Importantly, earnings have been strong and allowed stocks to grow into their elevated price-to-earnings (P/E) multiples from earlier this year. P/E ratios remain historically expensive, although somewhat less stretched than in prior months. The quarterly earnings season is well underway in the US. Results continue to come in quite strong, although this is largely “priced in” at this point. The news is not all good though, as profit margin pressure bears watching with input costs rising, both in terms of materials and labor.
In terms of sector exposures, any changes in corporate tax policy are potentially meaningful according to how they are structured. However, higher tax rates are largely expected. The larger issue is if/when material regulatory changes or anti-trust maneuvers are made against social media and big tech firms. We are monitoring these areas closely. As always, sectors such as energy, health care and financials bear close monitoring on the regulatory front.
Fixed Income
Bonds were also largely unchanged for the quarter with the sole outliers being US TIPS (Treasury Inflation Protected Securities) being up +1% and emerging market debt being down -1%. For the year-to-date period, the bond themes are US Treasuries being under some pressure while risk appetite has supported high yield and lower rated credit sectors.
We have only modest expectations for bonds considering the already extremely low yields in the market. The one counterbalance to this pessimism is that bonds do come into play for global investors as yields increase. Similarly, if bonds come under further pressure from rate hikes, Fed tapering of bond purchases or persistent inflation, then growth and equity euphoria is ultimately choked off, which creates the paradox of bonds returning to favor as a safe haven.

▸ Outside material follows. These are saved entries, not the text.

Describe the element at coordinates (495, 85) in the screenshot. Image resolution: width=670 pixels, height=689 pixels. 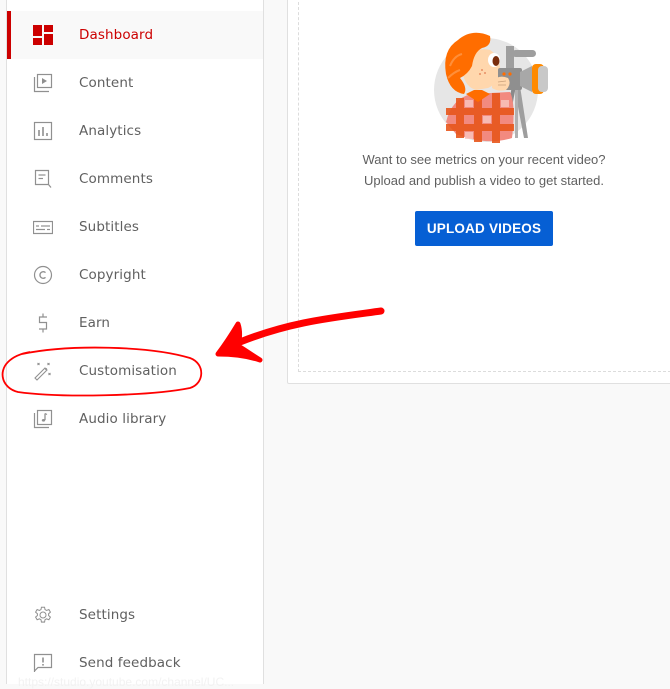
I see `videographer-illustration` at that location.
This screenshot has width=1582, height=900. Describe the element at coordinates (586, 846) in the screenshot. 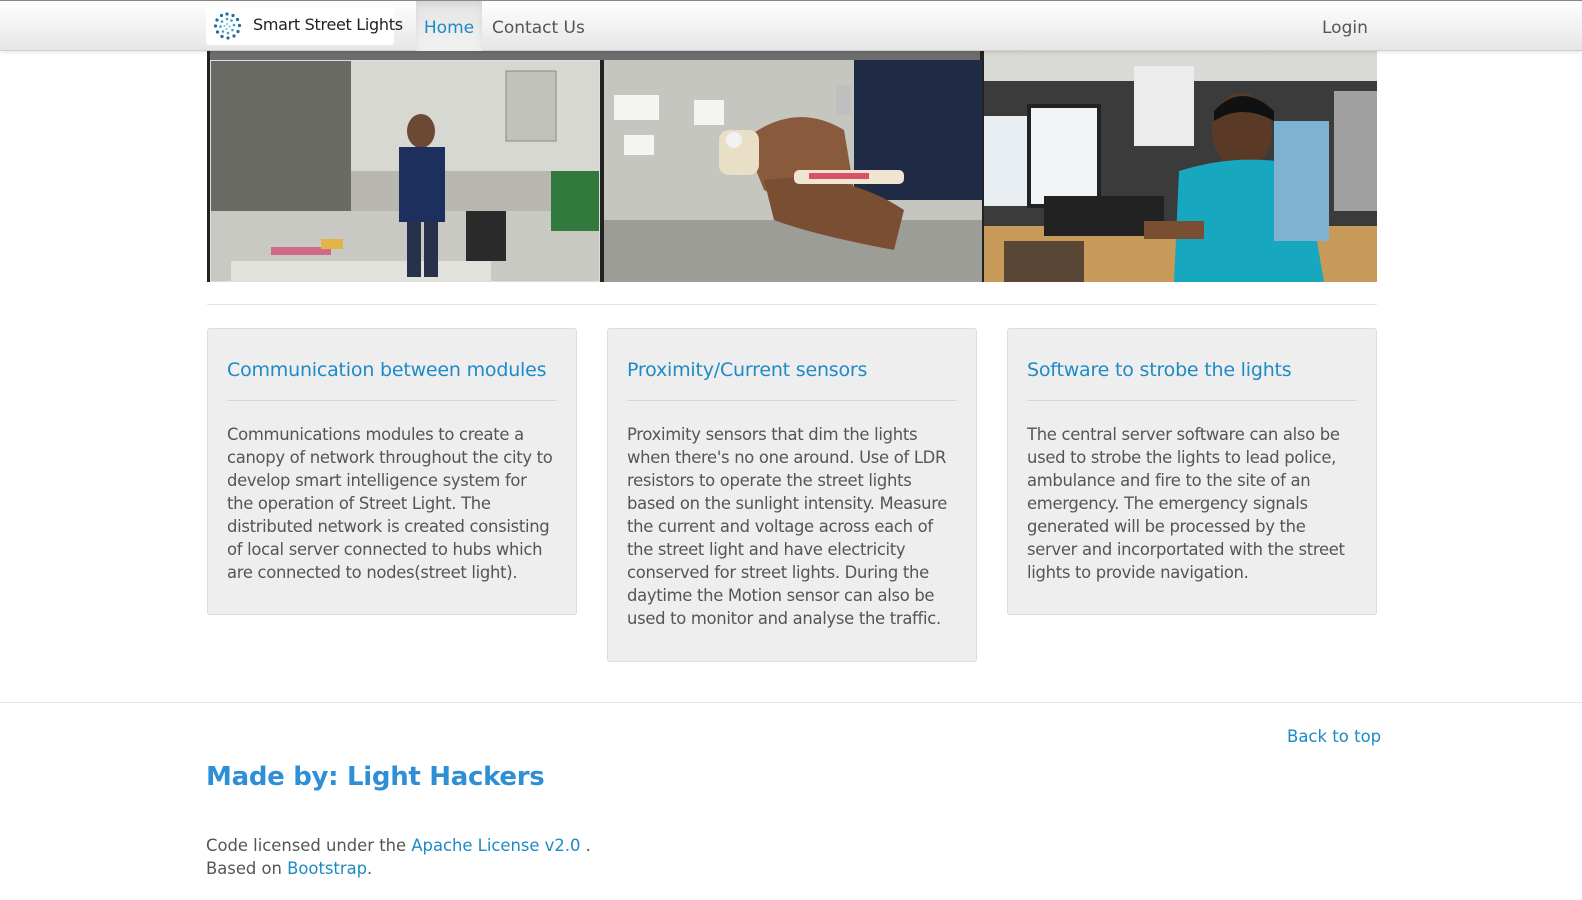

I see `license-suffix: .` at that location.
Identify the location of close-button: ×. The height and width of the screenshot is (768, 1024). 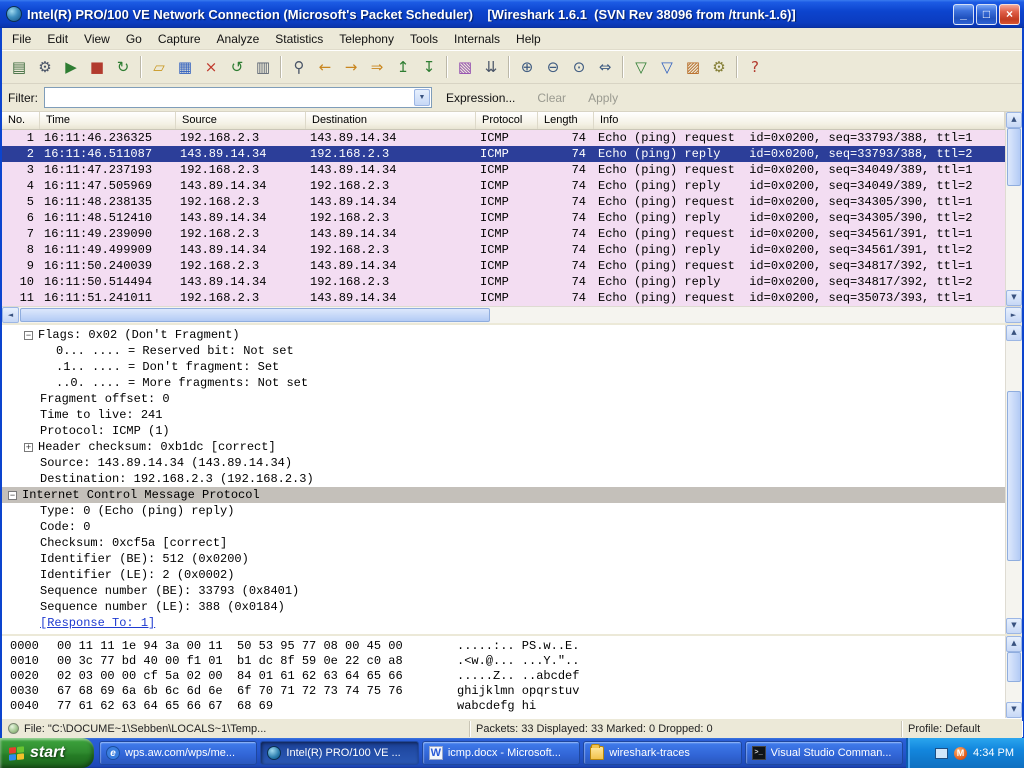
(1010, 14).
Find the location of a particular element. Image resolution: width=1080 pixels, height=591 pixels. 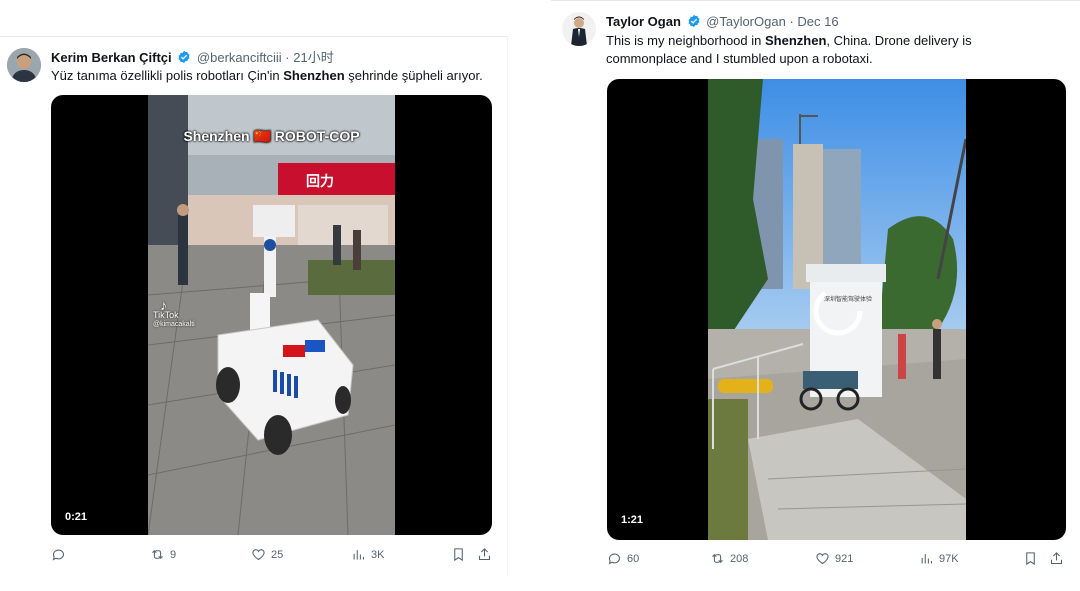

reply-count: 60 is located at coordinates (634, 558).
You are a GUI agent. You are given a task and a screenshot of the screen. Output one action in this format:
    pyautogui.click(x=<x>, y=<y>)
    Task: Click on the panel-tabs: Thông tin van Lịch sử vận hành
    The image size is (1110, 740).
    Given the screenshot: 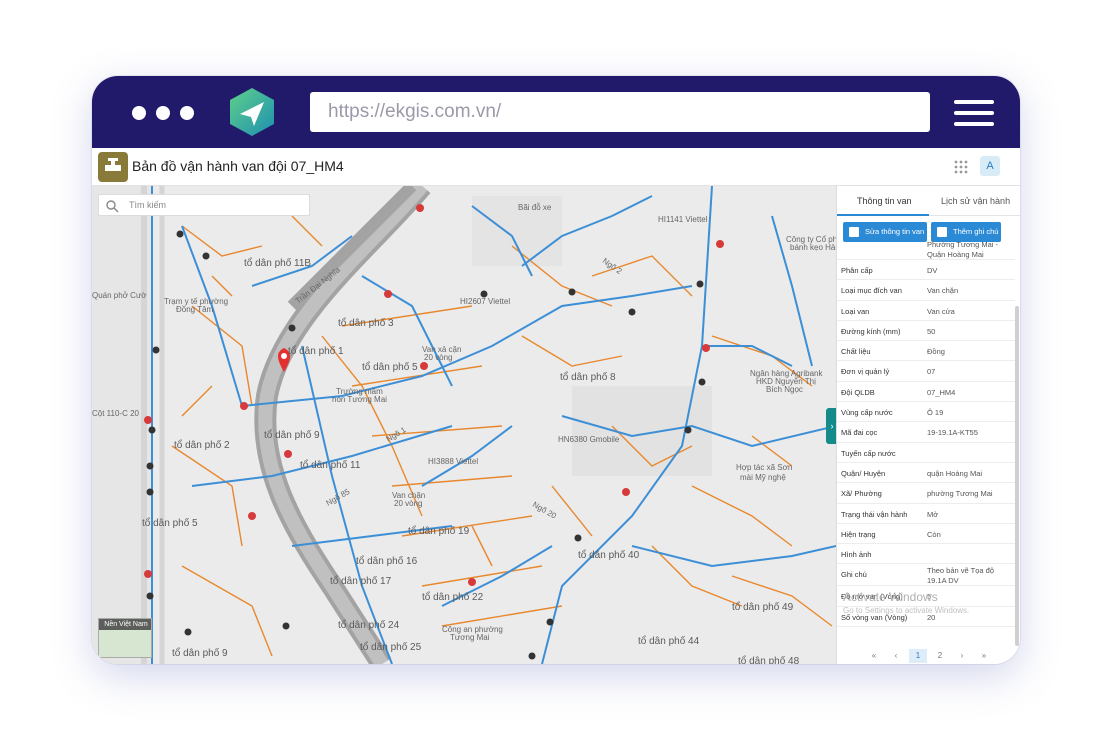 What is the action you would take?
    pyautogui.click(x=928, y=201)
    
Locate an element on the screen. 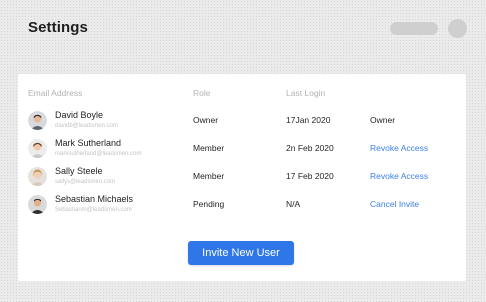  user-name: Mark Sutherland is located at coordinates (88, 143).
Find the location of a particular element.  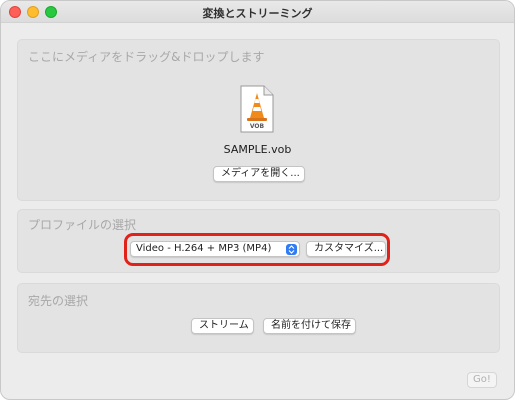

title-bar: 変換とストリーミング is located at coordinates (258, 12).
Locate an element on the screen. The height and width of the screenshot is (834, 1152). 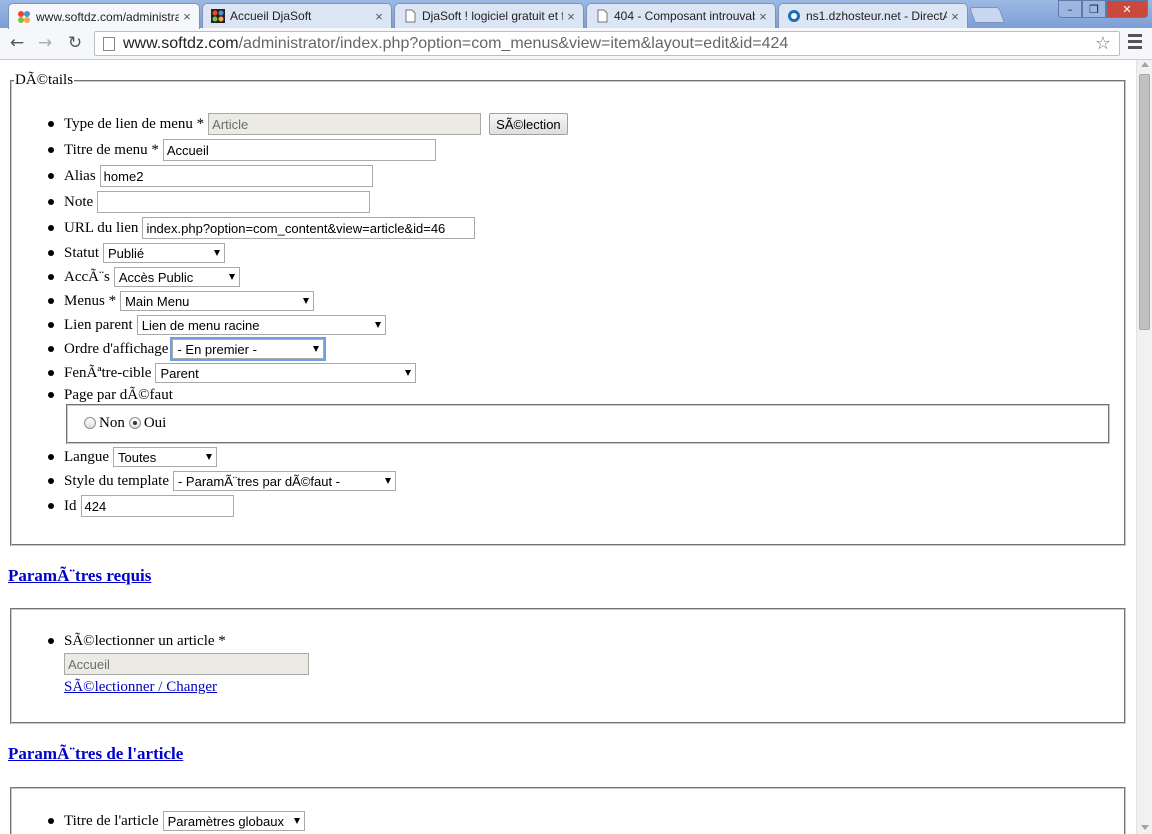
new-tab-button is located at coordinates (987, 15).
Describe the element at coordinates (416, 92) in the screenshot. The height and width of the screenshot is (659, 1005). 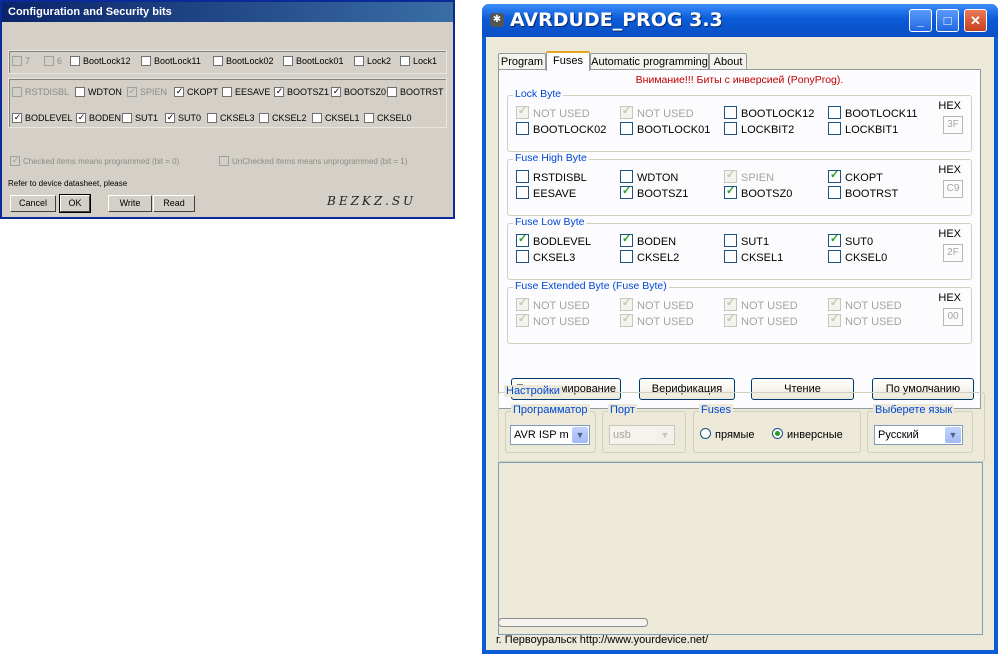
I see `dlg-bit-row2-7: BOOTRST` at that location.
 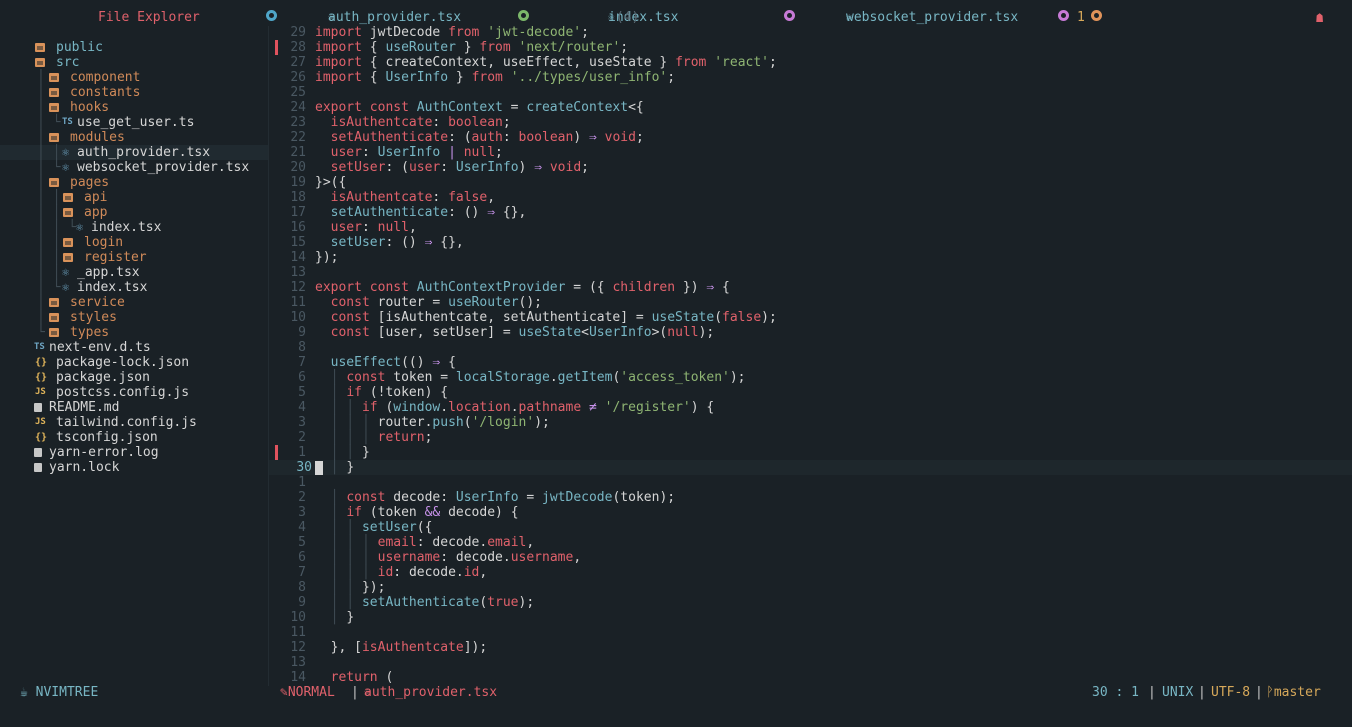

Therefore, we do think bonds retain some portfolio diversification benefit and some anti-correlation to equities in times of shock.
Other Asset Classes
The Bloomberg broad commodities index was up 7% for the quarter. Diversified commodity exposure remains appropriate to offset rising inflation risks and diversify beyond solely stocks and bonds.
We prefer a diversified basket beyond just the bellwethers of oil and gold because it is an effective way to capture the general uptrend as the flash point of the moment rotates across metals, agriculture and energy/heating needs as we have seen in 2021. We are also researching opportunities in renewable energy and electric vehicles.
Conclusion
There is always a two-sided list of pros and cons facing markets. That list feels longer-than-normal on both sides of the ledger currently. Political instability, tax policy, regulatory risk, COVID variants, peaking margins, and supply bottlenecks are just a few of the worries. Conversely, a generally healthy re-opening economy, businesses with good balance sheets, buyback programs, eventual infrastructure spending, and low rates lead the list of positives. Meanwhile, as these factors battle it out, the market has generally ground higher based on abundant liquidity and lack of attractive places for investors to park money.
We are very cognizant of these technical factors and look to participate in trends as they arise. We are nearly fully invested at this point in the cycle yet remain in liquid positions that can be rebalanced and tactically upgraded as market conditions change. Our overriding philosophy remains to be patient for attractive entry points to accumulate positions that we hope to own for multi-year holding periods. Interim volatility is to be expected, particularly as the Federal Reserve embarks on its tapering program, but we believe client portfolios are robust for the long term.